Not receiving treatment
Among those with serious psychological distress, our finding that 53.4% did not receive any treatment (data not shown) is consistent with results of studies based on the National Comorbidity Study Replication (
55–
58) and a previous report that used 2007 BRFSS data (
59). Among those not receiving treatment, a larger proportion of women than men had serious psychological distress (2.4% and 2.2%, respectively), but among those receiving treatment, a smaller proportion of women than men had serious psychological distress (15.9% and 19.8%). The odds of receiving treatment were 87% higher for women than for men. Among those not receiving treatment, equal proportions of women and men had no psychological distress, but among those receiving treatment, more women than men had no psychological distress (63.0% and 58.2%, respectively), which may suggest a higher remission rate among women. These better treatment responses among women may reflect more successful treatment outcomes that, in turn, often depend on early diagnosis, receipt of treatment, and better treatment adherence, rates of which may be higher among females and certain sociodemographic groups.

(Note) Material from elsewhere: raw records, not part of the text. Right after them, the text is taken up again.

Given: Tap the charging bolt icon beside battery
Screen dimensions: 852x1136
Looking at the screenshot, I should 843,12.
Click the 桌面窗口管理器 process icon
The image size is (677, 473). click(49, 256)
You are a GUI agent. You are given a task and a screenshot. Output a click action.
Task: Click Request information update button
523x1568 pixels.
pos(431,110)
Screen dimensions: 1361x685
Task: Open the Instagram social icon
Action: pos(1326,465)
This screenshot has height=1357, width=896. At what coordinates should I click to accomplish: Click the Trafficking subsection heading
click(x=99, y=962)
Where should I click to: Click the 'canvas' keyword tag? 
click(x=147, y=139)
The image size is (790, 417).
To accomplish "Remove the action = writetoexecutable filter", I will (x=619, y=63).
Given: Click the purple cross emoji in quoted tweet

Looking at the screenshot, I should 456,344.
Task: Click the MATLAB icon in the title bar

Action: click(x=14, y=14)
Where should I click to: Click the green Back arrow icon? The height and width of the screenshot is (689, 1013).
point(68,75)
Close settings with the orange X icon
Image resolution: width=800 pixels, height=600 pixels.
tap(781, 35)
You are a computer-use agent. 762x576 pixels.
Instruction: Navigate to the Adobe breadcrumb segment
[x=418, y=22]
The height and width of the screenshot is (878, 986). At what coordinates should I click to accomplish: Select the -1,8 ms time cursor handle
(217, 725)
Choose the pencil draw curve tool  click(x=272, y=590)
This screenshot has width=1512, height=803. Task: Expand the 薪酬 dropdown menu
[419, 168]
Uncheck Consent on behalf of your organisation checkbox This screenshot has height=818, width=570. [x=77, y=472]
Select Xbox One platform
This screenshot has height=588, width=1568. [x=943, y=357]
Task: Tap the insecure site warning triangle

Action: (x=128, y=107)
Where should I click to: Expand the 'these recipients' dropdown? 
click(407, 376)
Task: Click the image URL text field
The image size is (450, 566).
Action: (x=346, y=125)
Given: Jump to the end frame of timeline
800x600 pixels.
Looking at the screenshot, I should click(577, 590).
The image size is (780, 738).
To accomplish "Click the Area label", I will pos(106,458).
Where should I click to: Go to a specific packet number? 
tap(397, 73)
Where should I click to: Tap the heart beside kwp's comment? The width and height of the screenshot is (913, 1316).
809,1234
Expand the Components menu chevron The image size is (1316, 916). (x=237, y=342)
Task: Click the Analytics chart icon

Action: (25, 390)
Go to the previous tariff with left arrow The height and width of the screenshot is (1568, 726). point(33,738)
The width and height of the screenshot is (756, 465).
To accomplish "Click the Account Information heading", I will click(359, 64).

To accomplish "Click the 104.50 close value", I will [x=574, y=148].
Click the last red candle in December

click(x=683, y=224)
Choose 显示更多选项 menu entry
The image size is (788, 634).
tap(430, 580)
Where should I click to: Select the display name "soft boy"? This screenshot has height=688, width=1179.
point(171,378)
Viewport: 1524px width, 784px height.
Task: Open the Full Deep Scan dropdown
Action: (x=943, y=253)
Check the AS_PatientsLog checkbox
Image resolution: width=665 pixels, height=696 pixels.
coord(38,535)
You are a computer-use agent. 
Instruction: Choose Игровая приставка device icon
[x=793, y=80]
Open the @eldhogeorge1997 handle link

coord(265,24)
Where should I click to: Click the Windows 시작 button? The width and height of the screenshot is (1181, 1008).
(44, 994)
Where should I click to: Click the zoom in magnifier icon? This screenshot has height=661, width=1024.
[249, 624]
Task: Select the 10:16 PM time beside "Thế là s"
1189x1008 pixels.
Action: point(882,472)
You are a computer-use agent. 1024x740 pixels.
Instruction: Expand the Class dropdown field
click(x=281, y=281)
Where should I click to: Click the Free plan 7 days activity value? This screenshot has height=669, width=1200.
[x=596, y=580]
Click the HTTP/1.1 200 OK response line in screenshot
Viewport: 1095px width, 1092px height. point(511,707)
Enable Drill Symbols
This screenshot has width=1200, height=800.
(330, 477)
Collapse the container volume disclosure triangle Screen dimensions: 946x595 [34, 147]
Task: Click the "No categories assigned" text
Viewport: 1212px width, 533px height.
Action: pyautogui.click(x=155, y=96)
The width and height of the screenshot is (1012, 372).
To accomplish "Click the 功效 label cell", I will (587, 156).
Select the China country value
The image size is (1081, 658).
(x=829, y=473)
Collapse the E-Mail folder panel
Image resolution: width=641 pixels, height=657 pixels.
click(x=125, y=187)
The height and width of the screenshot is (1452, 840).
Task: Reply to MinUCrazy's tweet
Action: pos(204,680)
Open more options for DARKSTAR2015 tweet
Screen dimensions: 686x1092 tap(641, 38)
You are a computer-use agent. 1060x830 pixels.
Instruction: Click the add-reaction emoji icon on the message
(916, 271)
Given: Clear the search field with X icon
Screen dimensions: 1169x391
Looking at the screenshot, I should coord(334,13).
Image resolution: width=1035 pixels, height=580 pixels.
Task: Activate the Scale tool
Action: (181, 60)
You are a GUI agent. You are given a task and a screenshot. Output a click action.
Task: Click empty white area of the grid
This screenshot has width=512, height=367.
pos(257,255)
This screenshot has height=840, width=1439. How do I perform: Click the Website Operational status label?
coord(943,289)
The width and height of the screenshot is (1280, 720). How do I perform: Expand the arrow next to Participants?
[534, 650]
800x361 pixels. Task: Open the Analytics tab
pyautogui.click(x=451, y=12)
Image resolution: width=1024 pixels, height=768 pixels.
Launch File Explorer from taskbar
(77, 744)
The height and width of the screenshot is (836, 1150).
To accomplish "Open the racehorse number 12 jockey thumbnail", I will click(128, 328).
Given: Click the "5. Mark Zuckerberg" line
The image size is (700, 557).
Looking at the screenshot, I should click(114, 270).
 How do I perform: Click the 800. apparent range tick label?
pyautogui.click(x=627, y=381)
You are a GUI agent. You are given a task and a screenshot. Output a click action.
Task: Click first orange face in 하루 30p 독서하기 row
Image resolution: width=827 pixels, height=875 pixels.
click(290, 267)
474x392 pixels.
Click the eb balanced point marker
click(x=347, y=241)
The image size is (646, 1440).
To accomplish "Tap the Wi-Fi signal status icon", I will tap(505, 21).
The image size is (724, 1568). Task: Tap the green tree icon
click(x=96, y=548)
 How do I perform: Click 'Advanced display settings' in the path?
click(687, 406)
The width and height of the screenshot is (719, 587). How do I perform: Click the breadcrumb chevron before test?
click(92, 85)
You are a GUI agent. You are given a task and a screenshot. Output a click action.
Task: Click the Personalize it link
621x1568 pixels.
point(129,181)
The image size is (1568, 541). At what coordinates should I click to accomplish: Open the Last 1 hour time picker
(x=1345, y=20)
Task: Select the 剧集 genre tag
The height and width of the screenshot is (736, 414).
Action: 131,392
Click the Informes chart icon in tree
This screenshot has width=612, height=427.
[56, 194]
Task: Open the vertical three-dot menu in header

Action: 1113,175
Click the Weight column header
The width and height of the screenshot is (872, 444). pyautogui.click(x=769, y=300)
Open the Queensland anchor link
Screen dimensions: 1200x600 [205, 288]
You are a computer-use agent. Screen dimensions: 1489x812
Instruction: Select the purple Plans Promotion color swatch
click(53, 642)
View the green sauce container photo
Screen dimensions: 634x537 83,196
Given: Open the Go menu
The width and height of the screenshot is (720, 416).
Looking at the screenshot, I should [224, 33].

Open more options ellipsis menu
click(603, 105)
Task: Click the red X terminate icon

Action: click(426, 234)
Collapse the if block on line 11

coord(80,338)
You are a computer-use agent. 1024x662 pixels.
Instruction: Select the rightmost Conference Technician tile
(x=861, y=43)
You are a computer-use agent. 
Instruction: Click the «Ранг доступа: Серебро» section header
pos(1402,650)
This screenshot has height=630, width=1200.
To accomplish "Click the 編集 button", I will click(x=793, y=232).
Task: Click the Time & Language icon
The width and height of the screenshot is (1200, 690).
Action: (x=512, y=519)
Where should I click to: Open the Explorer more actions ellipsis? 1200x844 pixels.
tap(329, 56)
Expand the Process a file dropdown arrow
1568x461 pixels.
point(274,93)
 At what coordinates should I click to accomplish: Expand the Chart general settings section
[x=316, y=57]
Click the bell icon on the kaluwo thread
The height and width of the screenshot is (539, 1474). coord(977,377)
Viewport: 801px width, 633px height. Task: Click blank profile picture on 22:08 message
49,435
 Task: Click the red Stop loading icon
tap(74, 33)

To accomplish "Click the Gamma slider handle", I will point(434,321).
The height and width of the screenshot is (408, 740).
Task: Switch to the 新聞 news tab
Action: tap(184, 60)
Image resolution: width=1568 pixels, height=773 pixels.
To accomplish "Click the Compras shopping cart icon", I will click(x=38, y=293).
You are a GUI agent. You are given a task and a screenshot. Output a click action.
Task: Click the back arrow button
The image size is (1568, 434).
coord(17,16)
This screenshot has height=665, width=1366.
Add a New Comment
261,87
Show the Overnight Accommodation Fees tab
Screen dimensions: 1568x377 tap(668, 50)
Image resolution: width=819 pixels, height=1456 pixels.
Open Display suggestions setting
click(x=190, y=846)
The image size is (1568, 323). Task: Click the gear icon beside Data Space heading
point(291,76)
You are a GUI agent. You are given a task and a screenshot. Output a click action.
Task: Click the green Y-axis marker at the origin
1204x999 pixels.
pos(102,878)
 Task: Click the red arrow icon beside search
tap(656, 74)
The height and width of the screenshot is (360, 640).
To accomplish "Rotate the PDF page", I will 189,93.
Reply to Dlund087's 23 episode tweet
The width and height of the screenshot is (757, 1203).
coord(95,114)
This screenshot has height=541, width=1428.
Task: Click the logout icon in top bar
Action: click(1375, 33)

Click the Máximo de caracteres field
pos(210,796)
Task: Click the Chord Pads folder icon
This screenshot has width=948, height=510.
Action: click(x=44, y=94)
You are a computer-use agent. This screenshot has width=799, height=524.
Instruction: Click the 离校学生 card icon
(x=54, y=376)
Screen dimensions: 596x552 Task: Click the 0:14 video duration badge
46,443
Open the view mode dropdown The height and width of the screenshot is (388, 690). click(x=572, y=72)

National data on medications used, mental health services received, and unmet needs for mental health services are published periodically (
24,
55,
57). However, the measures used to summarize these data vary widely and leave gaps in our understanding of who is getting treatment, what types of treatment they receive, how long they stay in treatment, how effective the treatment is, and whether treatment affects recurrence or the development of additional mental disorders by preventing, delaying, or reducing the severity of future episodes. The annual population-based, state-level, and small-area (county or metropolitan statistical areas) data necessary to answer some of these questions are not available.
Future directions
Distinct U.S. subpopulations exist by treatment and symptom status. Better understanding of all these groups is essential for improving population-based mental health care. Because surveys that use only symptom screening scales misclassify respondents who are being successfully treated (that is, are responding or in remission or have recovered), it is important to ask additional questions about age at onset, treatment status (duration, frequency, and dosage), and lifetime diagnoses along with a brief validated screen for commonly occurring mental disorders. By using skip patterns in surveys, only a small portion of persons who screen positive (by scoring high on the screener, by reporting a lifetime or current diagnosis, or by reporting past or current treatment) need to be asked a second set of questions that would enable the researchers to determine rates of common mental disorders (for example, mood and anxiety disorders, impulse control disorders, and substance use disorders) and to determine the adequacy and effectiveness of treatment. Adding a call-back survey to the original survey, as has been successfully done for the asthma module in the BRFSS (
www.cdc.gov/asthma/survey/brfss.html#callback), would allow researchers to obtain data on age at onset, childhood adversities, and recent stressful life events that have been implicated in the etiology of commonly occurring mental disorders (
60,
61).
Conclusions
Distinct U.S. subpopulations exist by treatment and symptom status. Better understanding of all these groups is essential for improving population-based mental health care. A three-step strategy would make it both cost-effective and efficient to gather more accurate, detailed, meaningful, and actionable data to inform state and county public health leaders and health care policy makers about these disorders and treatment status.